SEATTLE (Scrap Monster): The great thrill of working in our industry is the tangibility of the outputs.
At Sir Robert McAlpine, we have the privilege of shaping the Built Environment with landmark national projects such as the Millennium Dome, London Museum, the Elizabeth Tower, and the Eden Project, to name but a few.
One of our most exciting current projects is delivering the Electric Arc Furnace at Port Talbot for Tata Steel – one of Europe's largest arc furnaces – which is capable of producing three million tonnes of low–carbon steel a year.
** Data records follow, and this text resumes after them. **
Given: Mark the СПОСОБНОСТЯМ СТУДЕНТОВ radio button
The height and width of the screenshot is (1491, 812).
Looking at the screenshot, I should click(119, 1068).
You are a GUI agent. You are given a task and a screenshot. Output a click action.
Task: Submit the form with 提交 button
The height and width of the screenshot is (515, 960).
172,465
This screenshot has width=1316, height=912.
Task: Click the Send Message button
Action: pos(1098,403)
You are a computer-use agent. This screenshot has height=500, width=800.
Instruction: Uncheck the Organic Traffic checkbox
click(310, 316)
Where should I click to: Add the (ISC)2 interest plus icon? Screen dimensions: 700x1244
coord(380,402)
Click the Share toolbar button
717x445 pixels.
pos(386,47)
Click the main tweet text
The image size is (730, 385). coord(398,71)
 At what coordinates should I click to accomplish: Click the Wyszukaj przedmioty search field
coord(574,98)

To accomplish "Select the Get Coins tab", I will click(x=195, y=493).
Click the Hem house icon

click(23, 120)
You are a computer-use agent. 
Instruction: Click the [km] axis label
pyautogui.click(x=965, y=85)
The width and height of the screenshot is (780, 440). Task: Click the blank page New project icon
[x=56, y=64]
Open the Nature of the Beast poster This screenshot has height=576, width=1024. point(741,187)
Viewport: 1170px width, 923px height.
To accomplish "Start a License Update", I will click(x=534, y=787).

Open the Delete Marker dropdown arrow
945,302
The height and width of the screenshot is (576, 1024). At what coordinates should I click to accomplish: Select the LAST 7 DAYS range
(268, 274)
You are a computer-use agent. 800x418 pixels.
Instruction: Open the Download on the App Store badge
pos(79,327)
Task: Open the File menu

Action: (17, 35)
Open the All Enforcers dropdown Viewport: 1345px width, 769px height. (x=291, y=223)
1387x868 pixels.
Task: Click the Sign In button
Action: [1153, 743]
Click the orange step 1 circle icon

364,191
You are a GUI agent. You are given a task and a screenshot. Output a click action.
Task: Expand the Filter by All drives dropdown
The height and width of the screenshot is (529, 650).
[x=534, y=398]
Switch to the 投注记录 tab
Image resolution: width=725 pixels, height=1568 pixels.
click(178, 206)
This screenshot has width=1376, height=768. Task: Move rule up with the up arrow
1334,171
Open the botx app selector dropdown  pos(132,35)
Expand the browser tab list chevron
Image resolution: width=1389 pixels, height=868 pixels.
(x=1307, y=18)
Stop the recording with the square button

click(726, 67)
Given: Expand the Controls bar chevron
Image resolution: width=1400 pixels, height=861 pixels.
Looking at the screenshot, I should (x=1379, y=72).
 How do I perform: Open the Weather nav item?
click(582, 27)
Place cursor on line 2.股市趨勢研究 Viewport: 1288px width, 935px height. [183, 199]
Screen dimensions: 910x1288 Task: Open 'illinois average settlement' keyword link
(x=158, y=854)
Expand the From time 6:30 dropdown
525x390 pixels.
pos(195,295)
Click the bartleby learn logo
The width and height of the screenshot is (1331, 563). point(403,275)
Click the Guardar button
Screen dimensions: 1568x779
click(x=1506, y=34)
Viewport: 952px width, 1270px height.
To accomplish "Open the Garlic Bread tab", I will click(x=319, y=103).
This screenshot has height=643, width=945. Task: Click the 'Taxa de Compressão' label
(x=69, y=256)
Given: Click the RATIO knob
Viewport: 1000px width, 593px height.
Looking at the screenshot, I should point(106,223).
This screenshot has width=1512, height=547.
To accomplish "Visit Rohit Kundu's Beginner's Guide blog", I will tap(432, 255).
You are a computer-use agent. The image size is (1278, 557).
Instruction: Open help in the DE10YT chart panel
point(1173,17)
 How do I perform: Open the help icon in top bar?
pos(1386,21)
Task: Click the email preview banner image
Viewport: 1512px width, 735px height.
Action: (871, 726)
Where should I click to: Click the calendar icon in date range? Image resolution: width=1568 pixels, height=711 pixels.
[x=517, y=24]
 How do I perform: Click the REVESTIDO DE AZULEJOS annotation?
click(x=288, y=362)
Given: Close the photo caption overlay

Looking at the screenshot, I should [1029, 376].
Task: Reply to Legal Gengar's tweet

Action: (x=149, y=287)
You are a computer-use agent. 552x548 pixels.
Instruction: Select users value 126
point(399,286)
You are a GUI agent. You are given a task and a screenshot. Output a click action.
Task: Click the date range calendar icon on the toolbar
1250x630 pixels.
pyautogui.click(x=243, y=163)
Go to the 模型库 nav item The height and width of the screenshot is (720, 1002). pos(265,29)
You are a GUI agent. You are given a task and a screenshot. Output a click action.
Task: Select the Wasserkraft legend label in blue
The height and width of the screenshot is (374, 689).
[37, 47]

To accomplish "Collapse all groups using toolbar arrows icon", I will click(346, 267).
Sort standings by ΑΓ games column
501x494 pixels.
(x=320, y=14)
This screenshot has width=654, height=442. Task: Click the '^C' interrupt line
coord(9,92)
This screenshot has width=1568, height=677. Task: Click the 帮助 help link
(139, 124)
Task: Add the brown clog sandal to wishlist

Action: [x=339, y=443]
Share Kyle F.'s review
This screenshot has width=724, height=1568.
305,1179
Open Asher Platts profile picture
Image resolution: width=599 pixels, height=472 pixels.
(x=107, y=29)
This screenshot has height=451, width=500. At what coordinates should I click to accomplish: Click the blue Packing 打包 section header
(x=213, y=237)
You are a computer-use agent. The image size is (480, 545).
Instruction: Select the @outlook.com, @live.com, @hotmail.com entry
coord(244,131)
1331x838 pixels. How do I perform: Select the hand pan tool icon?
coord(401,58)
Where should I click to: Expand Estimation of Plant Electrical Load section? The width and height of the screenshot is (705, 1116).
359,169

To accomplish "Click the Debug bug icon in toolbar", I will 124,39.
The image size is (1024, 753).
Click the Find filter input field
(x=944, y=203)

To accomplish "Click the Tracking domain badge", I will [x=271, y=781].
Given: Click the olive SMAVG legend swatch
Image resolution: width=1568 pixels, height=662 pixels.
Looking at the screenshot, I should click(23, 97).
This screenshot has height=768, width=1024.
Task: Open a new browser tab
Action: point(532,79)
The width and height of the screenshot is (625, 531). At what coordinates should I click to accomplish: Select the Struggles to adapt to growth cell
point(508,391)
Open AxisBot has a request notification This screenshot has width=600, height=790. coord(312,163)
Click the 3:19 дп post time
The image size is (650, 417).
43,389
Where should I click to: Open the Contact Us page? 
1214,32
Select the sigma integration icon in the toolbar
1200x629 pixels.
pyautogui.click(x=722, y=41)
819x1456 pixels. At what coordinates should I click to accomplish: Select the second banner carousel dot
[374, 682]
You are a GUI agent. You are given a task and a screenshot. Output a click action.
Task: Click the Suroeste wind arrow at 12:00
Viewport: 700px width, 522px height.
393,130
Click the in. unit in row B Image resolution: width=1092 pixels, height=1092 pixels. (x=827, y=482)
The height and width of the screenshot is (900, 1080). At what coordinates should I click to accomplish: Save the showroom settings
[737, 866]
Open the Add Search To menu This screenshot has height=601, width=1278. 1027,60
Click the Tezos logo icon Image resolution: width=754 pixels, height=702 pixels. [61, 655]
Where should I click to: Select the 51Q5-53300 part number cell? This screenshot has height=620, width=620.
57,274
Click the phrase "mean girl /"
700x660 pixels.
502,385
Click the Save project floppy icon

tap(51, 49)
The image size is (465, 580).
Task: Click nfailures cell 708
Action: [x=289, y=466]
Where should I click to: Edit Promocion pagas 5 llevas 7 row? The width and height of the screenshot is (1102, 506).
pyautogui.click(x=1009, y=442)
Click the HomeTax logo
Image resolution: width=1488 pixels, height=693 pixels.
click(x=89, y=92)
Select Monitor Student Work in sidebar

Delivering this project is giving us a direct stake in the UK's transition to greener steel succeeding, not only in principle, but also through the physical infrastructure that is making it possible.
We have a 157–year history of proudly building Britain's future heritage – from the Mulberry Harbours that supported the D–Day landings, to Wembley Stadium for the British Empire Exhibition of 1924, and the 2012 Olympic Stadium.
That history shapes how we think about the transition. Decisions made in construction specifications ripple through supply chains and into the livelihoods of steelworkers in Scunthorpe, Sheffield, Port Talbot and the Welsh Valleys.
Long before ESG was a recognised concept, Sir Robert McAlpine has thought carefully about the social impact of our work. That instinct still guides us today.
As a result of our history and deep roots in the UK, we understand the impact a new building can have, and that we need to think carefully about how the decisions we make around construction have real world impacts.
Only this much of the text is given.